Should you or should you not buy your equipment? Often at times, we are faced with the decision of whether to simply purchase the office equipment we need or lease it for the time being. Depending on your needs, there are upsides and downsides to both leasing and purchasing. Before deciding one way or another, consider how long you will need your equipment, the cost, the returns on purchase or lease investment, etc. Basically, use efficiency, economy and cost-effectiveness as your criteria for deciding whether to lease or to purchase your equipment.
Purchase
If you have a long-term use for the equipment, purchasing it is the better option. Leasing an item of equipment that will be a fixture in the office for a long time coming could be more expensive because you will end up paying more than its actual price after a couple of years’ lease.
Consider also the warranty that comes with new equipment. A warranty is convenient because you can get a replacement for defective equipment or parts as well as free service. Since office machines are used round-the-clock most of the time, they have a tendency to either go totally kaput or act up once in awhile; you need this warranty to ensure a quick, as well as an economical resolution to equipment problems.
Leased equipment usually does not come with a warranty; you may get preferred service but this, you usually have to pay and wait for. When you lease equipment that turns out to be defective, you could end up waiting in line until the company has the time to check your machine and get it working for you – a common problem with leased equipment repairs. This in turn, could drastically affect work flow in the office.
Lease
If you will need the equipment for only a short period of time, leasing is the way to go. There is no point in purchasing equipment that you only need for several months because equipment value always depreciate. Thus, even if you sell your equipment after just two months from the purchase, you will still lose money.
In some cases, however, leasing equipment may be better than purchasing it – even if you will need it for a long time. If you have limited capital and have many things to spend money on, you might find leasing to be the better alternative. This is true if other expenditures have more priority than equipment.

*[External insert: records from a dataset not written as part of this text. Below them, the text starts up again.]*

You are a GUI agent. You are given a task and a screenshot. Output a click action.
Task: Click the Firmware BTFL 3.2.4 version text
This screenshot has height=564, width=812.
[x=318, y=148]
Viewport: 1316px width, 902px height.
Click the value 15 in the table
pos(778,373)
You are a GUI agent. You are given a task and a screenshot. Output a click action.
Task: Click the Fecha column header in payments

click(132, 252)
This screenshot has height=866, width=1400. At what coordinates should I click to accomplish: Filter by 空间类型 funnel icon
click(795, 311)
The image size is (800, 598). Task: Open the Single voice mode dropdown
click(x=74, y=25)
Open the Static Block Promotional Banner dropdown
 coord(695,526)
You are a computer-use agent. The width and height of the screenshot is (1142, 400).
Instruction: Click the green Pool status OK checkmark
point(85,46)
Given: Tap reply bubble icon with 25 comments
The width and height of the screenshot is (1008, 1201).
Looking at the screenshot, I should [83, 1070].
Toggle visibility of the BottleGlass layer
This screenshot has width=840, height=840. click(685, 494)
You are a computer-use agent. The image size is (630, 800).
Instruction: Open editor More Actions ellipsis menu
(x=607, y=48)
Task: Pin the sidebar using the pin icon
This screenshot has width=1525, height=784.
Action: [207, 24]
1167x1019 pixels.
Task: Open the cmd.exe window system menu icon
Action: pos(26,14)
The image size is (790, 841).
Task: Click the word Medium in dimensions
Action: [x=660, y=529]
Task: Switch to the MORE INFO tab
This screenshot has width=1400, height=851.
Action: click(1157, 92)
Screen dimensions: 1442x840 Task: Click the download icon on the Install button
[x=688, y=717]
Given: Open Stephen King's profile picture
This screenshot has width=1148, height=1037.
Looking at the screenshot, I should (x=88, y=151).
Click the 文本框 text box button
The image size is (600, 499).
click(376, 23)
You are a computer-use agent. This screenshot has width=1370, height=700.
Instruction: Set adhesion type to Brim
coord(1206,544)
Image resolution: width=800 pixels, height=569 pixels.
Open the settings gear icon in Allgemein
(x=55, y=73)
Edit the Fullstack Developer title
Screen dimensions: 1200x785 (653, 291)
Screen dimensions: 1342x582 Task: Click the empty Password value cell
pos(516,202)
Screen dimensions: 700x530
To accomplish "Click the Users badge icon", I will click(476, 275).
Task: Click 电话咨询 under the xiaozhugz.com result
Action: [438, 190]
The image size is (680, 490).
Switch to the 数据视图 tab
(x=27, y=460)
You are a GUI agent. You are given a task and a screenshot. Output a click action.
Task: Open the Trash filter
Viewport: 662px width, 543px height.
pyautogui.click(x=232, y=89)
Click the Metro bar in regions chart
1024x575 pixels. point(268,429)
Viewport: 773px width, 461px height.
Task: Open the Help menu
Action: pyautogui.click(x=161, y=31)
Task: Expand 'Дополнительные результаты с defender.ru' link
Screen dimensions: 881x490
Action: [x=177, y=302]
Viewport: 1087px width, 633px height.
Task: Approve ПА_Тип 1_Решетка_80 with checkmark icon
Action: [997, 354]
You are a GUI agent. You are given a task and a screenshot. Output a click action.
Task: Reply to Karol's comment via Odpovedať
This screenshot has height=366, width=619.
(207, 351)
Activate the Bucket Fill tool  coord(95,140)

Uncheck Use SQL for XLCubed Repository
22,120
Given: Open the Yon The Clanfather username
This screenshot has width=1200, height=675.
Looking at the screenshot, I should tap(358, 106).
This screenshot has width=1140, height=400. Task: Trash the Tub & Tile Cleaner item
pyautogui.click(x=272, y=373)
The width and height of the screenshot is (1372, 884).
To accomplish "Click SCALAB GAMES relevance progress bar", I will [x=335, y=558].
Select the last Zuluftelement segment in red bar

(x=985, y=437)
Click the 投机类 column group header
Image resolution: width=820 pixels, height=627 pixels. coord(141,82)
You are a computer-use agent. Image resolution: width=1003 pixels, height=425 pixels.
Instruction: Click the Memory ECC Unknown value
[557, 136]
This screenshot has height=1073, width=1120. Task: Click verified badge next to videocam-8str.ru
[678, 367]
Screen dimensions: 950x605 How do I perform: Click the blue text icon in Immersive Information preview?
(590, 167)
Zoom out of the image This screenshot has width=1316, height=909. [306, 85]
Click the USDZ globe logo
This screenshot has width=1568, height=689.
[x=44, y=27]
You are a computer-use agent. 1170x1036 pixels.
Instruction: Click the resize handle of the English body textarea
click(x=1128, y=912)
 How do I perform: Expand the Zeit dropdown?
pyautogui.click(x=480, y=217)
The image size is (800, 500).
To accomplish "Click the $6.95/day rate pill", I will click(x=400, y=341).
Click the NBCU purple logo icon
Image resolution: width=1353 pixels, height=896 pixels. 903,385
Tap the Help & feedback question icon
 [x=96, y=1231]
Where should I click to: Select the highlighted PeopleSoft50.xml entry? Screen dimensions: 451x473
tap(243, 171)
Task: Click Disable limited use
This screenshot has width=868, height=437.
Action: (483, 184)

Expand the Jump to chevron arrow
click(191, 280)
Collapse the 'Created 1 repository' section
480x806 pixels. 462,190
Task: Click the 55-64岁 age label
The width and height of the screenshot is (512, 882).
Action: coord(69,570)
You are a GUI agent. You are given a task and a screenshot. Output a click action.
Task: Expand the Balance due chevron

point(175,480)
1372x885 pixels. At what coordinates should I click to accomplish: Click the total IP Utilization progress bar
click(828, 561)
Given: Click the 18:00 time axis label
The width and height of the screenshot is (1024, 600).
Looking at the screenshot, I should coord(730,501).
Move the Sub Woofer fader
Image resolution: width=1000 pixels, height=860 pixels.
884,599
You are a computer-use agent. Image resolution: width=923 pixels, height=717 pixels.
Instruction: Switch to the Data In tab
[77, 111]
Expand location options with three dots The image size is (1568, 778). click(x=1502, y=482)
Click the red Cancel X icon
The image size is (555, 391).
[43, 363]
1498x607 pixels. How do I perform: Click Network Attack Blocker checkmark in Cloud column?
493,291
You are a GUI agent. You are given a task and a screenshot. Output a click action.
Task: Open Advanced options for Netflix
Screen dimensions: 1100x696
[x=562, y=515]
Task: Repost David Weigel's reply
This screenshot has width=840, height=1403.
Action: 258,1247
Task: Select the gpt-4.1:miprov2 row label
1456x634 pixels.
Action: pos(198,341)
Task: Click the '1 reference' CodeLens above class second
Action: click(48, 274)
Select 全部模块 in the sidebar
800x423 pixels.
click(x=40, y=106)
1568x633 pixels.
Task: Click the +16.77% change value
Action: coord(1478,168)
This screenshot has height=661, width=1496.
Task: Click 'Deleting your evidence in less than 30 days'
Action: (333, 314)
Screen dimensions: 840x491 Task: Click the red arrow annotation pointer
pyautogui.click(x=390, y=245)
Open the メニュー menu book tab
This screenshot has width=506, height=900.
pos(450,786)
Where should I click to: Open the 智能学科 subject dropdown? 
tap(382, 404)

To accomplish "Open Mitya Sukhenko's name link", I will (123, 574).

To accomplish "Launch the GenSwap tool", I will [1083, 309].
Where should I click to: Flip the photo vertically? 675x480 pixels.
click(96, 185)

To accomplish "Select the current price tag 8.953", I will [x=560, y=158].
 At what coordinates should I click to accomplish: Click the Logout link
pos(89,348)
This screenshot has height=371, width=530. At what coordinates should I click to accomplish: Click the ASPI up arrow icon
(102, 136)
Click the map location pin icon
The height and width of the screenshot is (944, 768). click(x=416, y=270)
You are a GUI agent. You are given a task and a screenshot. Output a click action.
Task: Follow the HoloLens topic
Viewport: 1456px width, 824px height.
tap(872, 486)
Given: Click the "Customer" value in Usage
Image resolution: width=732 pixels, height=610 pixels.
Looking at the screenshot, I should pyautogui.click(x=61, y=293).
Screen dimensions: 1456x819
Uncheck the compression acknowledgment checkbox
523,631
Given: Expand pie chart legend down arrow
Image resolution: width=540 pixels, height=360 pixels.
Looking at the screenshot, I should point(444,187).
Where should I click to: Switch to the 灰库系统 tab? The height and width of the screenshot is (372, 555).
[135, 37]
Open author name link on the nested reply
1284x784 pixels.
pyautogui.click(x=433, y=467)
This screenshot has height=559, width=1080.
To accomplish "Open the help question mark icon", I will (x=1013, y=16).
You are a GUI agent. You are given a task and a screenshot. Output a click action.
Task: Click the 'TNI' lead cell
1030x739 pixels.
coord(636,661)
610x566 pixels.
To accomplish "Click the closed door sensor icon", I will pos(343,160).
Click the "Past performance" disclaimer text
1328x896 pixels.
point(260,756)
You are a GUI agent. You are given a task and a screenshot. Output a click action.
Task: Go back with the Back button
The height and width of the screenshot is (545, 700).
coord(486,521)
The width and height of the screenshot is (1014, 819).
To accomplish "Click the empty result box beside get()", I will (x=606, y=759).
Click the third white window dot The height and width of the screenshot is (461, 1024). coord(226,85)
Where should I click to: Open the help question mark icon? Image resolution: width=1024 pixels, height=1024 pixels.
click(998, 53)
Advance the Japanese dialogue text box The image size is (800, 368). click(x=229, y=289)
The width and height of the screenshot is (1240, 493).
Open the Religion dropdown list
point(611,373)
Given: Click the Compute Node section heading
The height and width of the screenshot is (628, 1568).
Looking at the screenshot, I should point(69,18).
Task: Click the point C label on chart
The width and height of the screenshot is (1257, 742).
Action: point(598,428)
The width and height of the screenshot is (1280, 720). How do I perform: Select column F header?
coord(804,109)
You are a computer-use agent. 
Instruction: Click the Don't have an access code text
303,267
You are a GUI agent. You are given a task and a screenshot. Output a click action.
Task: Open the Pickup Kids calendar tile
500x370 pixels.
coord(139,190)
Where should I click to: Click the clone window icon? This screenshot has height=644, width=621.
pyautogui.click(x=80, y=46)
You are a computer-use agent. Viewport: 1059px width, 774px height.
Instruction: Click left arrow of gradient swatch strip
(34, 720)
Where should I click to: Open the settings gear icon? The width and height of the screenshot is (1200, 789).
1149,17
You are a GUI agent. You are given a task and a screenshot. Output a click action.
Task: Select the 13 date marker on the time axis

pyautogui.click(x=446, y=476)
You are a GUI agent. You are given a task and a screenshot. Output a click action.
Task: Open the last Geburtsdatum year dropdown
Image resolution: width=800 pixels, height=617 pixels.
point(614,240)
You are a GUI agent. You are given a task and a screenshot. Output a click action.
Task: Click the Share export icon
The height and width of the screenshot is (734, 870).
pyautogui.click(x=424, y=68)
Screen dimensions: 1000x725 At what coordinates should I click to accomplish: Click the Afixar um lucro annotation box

To illustrate, let us suppose that you have started your own cakes company on a shoestring budget. Of course you need professional ovens, but you also need money for supplies, rent, employee salaries, and advertising. In this case, you may lease your ovens first. Once you have a steady income from your business, you may decide to purchase the ovens that you need.
When you lease your equipment, you can also upgrade as newer models come. With purchased equipment, you’re pretty much stuck with it for as long a time and your resources allow. Leased equipment lets you request a newer model as it comes and keep you apace with the changing times.
Unfortunately, however, leased equipment is usually used equipment. This may mean drastically reduced performance and output unless the company from whom you leased the equipment has a good maintenance crew and program.